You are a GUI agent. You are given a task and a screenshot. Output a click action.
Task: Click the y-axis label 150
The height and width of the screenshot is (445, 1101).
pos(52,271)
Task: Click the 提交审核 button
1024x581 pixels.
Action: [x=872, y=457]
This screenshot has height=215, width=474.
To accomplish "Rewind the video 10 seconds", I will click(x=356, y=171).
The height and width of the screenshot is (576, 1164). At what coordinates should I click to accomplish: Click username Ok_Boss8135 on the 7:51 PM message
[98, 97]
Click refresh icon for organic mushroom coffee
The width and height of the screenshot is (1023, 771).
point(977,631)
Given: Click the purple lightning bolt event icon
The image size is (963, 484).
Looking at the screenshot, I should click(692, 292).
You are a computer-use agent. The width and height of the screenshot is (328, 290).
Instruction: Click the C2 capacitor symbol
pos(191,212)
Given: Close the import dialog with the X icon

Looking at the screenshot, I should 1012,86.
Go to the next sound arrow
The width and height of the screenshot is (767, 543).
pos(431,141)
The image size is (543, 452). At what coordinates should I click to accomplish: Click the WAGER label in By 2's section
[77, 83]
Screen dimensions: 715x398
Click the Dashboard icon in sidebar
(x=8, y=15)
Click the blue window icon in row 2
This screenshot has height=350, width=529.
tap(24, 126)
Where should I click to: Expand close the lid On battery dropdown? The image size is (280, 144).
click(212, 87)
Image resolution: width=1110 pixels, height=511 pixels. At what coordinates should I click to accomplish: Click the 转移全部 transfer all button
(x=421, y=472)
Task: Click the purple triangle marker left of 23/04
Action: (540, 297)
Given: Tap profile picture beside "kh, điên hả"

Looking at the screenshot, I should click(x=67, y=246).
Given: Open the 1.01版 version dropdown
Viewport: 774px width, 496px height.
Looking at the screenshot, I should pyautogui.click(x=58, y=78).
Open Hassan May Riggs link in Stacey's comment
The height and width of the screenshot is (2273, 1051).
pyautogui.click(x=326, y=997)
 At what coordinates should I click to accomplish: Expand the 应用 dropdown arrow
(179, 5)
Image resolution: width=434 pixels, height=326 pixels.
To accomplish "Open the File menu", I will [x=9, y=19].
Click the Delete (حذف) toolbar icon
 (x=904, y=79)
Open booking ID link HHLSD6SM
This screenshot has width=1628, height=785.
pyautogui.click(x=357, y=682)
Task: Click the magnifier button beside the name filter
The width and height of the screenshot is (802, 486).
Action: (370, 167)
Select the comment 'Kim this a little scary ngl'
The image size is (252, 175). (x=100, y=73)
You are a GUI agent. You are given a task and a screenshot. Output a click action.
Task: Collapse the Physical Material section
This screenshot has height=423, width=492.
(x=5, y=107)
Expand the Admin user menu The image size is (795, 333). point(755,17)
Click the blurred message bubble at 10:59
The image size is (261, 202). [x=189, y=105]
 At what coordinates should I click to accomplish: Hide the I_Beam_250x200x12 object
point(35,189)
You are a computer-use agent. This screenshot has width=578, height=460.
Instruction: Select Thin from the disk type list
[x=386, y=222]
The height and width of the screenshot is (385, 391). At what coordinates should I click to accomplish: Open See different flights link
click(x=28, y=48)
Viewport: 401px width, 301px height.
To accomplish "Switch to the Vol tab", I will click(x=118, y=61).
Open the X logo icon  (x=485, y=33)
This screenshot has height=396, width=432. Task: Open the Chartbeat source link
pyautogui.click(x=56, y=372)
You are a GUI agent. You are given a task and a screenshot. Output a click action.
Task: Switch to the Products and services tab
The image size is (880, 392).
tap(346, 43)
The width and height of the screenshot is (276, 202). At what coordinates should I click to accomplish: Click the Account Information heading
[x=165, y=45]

==*==

◆ Problem requirements ◆
All of the records above are to be repeated exactly.

◆ Response below ◆
You are a GUI agent. You are given a task and a screenshot. Output a click action.
Task: Click the y-axis label 150
The height and width of the screenshot is (445, 1101).
pos(52,271)
Task: Click the 提交审核 button
1024x581 pixels.
Action: [x=872, y=457]
This screenshot has height=215, width=474.
To accomplish "Rewind the video 10 seconds", I will click(x=356, y=171).
The height and width of the screenshot is (576, 1164). At what coordinates should I click to accomplish: Click username Ok_Boss8135 on the 7:51 PM message
[98, 97]
Click refresh icon for organic mushroom coffee
The width and height of the screenshot is (1023, 771).
point(977,631)
Given: Click the purple lightning bolt event icon
The image size is (963, 484).
Looking at the screenshot, I should click(692, 292).
You are a computer-use agent. The width and height of the screenshot is (328, 290).
Instruction: Click the C2 capacitor symbol
pos(191,212)
Given: Close the import dialog with the X icon

Looking at the screenshot, I should 1012,86.
Go to the next sound arrow
The width and height of the screenshot is (767, 543).
pos(431,141)
The image size is (543, 452). At what coordinates should I click to accomplish: Click the WAGER label in By 2's section
[77, 83]
Screen dimensions: 715x398
Click the Dashboard icon in sidebar
(x=8, y=15)
Click the blue window icon in row 2
This screenshot has height=350, width=529.
tap(24, 126)
Where should I click to: Expand close the lid On battery dropdown? The image size is (280, 144).
click(212, 87)
Image resolution: width=1110 pixels, height=511 pixels. At what coordinates should I click to accomplish: Click the 转移全部 transfer all button
(x=421, y=472)
Task: Click the purple triangle marker left of 23/04
Action: (540, 297)
Given: Tap profile picture beside "kh, điên hả"

Looking at the screenshot, I should click(x=67, y=246).
Given: Open the 1.01版 version dropdown
Viewport: 774px width, 496px height.
Looking at the screenshot, I should pyautogui.click(x=58, y=78).
Open Hassan May Riggs link in Stacey's comment
The height and width of the screenshot is (2273, 1051).
pyautogui.click(x=326, y=997)
 At what coordinates should I click to accomplish: Expand the 应用 dropdown arrow
(179, 5)
Image resolution: width=434 pixels, height=326 pixels.
To accomplish "Open the File menu", I will [x=9, y=19].
Click the Delete (حذف) toolbar icon
 (x=904, y=79)
Open booking ID link HHLSD6SM
This screenshot has width=1628, height=785.
pyautogui.click(x=357, y=682)
Task: Click the magnifier button beside the name filter
The width and height of the screenshot is (802, 486).
Action: (370, 167)
Select the comment 'Kim this a little scary ngl'
The image size is (252, 175). (x=100, y=73)
You are a GUI agent. You are given a task and a screenshot. Output a click action.
Task: Collapse the Physical Material section
This screenshot has height=423, width=492.
(x=5, y=107)
Expand the Admin user menu The image size is (795, 333). point(755,17)
Click the blurred message bubble at 10:59
The image size is (261, 202). [x=189, y=105]
 At what coordinates should I click to accomplish: Hide the I_Beam_250x200x12 object
point(35,189)
You are a computer-use agent. This screenshot has width=578, height=460.
Instruction: Select Thin from the disk type list
[x=386, y=222]
The height and width of the screenshot is (385, 391). At what coordinates should I click to accomplish: Open See different flights link
click(x=28, y=48)
Viewport: 401px width, 301px height.
To accomplish "Switch to the Vol tab", I will click(x=118, y=61).
Open the X logo icon  (x=485, y=33)
This screenshot has height=396, width=432. Task: Open the Chartbeat source link
pyautogui.click(x=56, y=372)
You are a GUI agent. You are given a task and a screenshot. Output a click action.
Task: Switch to the Products and services tab
The image size is (880, 392).
tap(346, 43)
The width and height of the screenshot is (276, 202). At what coordinates should I click to accomplish: Click the Account Information heading
[x=165, y=45]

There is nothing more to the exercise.